“Once you start learning a new language, grammar, and way of understanding the world, all of a sudden you’re translating not just language but culture. That’s why I’m passionate about teaching a foreign language.”
Jeremy Paden is a professor of Spanish, but you might find him falling naturally into German or Italian while chatting with a colleague in a neighboring office. Although he claims it’s been “much too long” since he studied German for him to carry on a fluent conversation, there is a fluency in his ability to cross cultural bounds. Growing up in Italy, Latin America, the Caribbean, and the U.S., that’s no surprise.
“There exists no divide between language and culture,” he said.

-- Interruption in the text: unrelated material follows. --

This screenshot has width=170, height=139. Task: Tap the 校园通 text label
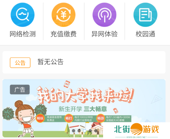(x=145, y=34)
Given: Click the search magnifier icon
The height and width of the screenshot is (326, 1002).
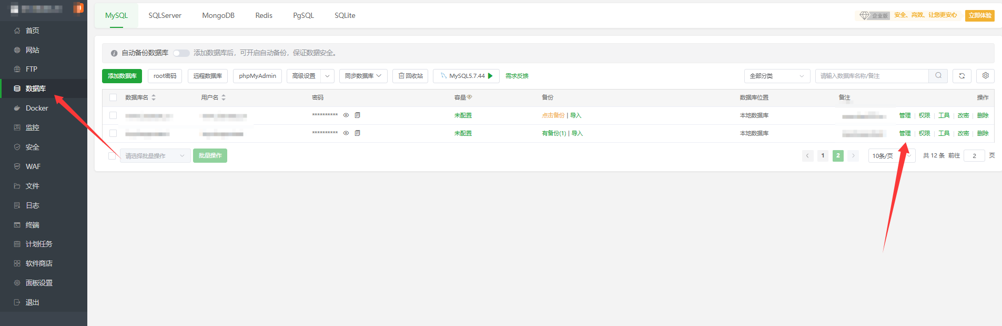Looking at the screenshot, I should [938, 76].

In his classes, Paden strives to emphasize the “complexity of Latin America,” which he believes is often overlooked. If students understand the variable forces and influences on the region as well as the multiple identities that have shaped its history, their grasp of the language will also improve. This in turn increases the students’ awareness of Latin American values, as well as their own.
These lessons can be simple. For example, Paden wants students to know that “the first place that received the name America was actually South America.” That revelation can, in some small way, alter a student’s world view. Understanding the role the United States has taken in Latin American politics or the various social justice issues its communities face helps students gain a more nuanced perspective on this part of the world.
But just as studying culture deepens students’ understanding of language, a liberal arts education gives students a richer academic experience that prepares them to better engage the world, not just those within their field.
“A liberal arts education, much like the study of a foreign language, moves students beyond the theories and ideas they are accustomed to. Learning a language broadens your mind. It’s easy to be certain about the way the world works when you have one language and one community,” Paden said.
Paden came to Transylvania because he values the liberal arts approach. “Being able to not only coexist but to relate, understand, and engage in dialogue with people from a variety of backgrounds and professions is important for human society."